Mike Barnett, de 28 años murió haciendo el bien. Fue a ayudar a su abuelo, cuya casa se estaba anegando rápidamente por las torrenciales lluvias que han azotado el centro y sur de Inglaterra estos días de finales de junio de 2007. Mientras el nivel de agua subía, Mike intentó destapar un drenaje que debería aliviar la situación. Desafortunadamente su pie quedó atrapado en una reja y aunque muchas personas, incluyendo vecinos, bomberos y guardias hicieron esfuerzos desesperados durante cuatro horas, Mike murió no por ahogamiento sino por hipotermia. Todo se intentó, incluyendo el esfuerzo de buzos, darle un aparato de respiración de buceo, e incluso se consideró amputarle la pierna, pero el rápido ascenso del agua bajó la temperatura de su cuerpo demasiado pronto y el buen hombre colapsó y falleció ante los ojos impotentes de vecinos y de todos los que se esforzaron minuto a minuto por salvarle la vida.
Yo no lo conocí en vida pero de algún modo admiro su muerte. Por supuesto, él hizo todo de su parte para tratar de sobrevivir pero la presión del agua desbordada y las bajas temperaturas fueron más fuertes que él y que los que intentaron salvarlo. Ante el hecho de su deceso, sin embargo, no son pensamientos sombríos sino más bien de esperanza los que vienen a mí. Independientemente de estas lluvias que han azotada a Irlanda y aún más a Inglaterra, lo que yo pienso es aquello de morir haciendo el bien. A través de lo que he podido ver en las noticias, se trataba d elo que llamaríamos una persona “normal.” Alguien común en una situación poco común.
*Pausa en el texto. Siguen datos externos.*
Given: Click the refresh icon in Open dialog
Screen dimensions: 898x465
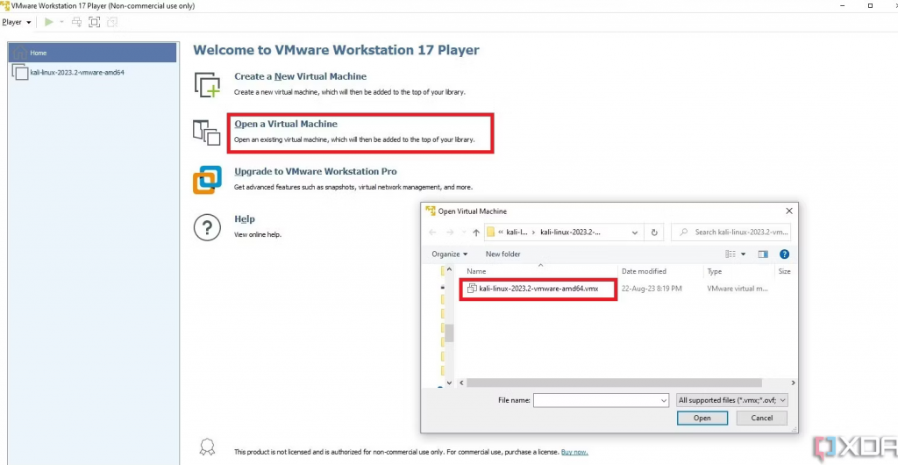Looking at the screenshot, I should click(x=654, y=233).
Es la conjunción de lo ordinario y lo extraordinario. Y es la capacidad de estar sirviendo a otros cuando llegue la hora final.
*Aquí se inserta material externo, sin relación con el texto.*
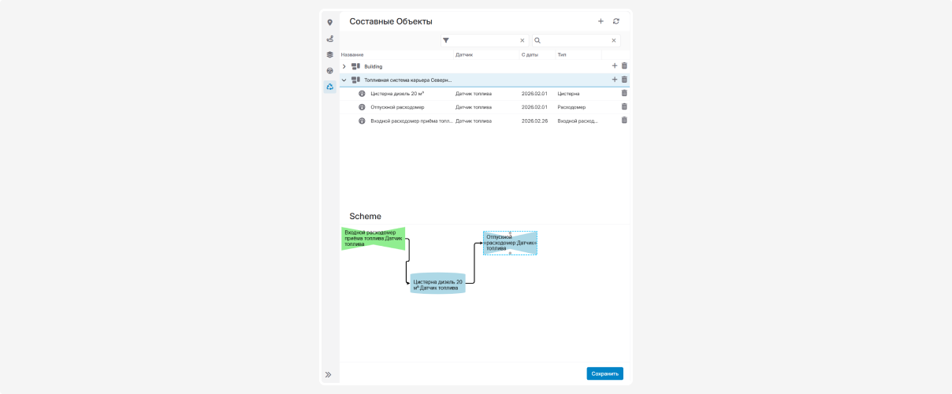
Task: Sort by С даты column header
Action: (530, 54)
Recuerdo una predicación de un famoso jesuita: “¡La flecha que ha de matarte ya fue disparada!” Un modo muy dramático de decir las cosas pero que en el fondo es verdad. Cuando caían las primeras gotas de la lluvia que causó la inundación que habría de cortar sus breves años Mike no imaginó que en esas gotas venía el abrazo terrible de la muerte. Las bacterias de la enfermedad de que habré de morir quizás ya están en mi cuerpo, o quizás ya tengo el tumor que producirá al final mi deceso. No sé si me he encontrado con la persona que habrá de asesinarme ni cuántas veces he pasado por el lugar donde caerá por última vez mi cuerpo.
¿Cómo hacer para acostumbrarnos a esa realidad tan permanente, tan natural y a la vez tan antinatural como es la muerte? Es natural, o lo parece, porque es la ley que la naturaleza parece imponer a todos: plantas, animales y personas; pero es antinatural porque todo adentro de nosotros grita “vida,” reclama “vida,” espera “vida.” Lo que yo quiero para mí entonces no es una resignación estoica o cínica frente a la muerte. No. Ella es una enemiga. Es enemiga perversa que se impuso sobre los que querían salvar a Mike. Es enemiga y sin embargo, precisamente en cuanto ha sido vencida por Cristo, y en cuanto su palabra no es la palabra definitiva, se convierte también en la “hermana muerte” que diría san Francisco de Asís.
Así quiero mirarla. Y quiero aprender a mirar con serenidad mi tumba cada día, como los antiguos monjes. Y quiero bendecir el lugar donde será sembrado, real o virtualmente, mi cuerpo. Y quiero que la muerte me encuentre haciendo el bien, un verdadero bien a alguien, así como Mike murió sirviendo y amando.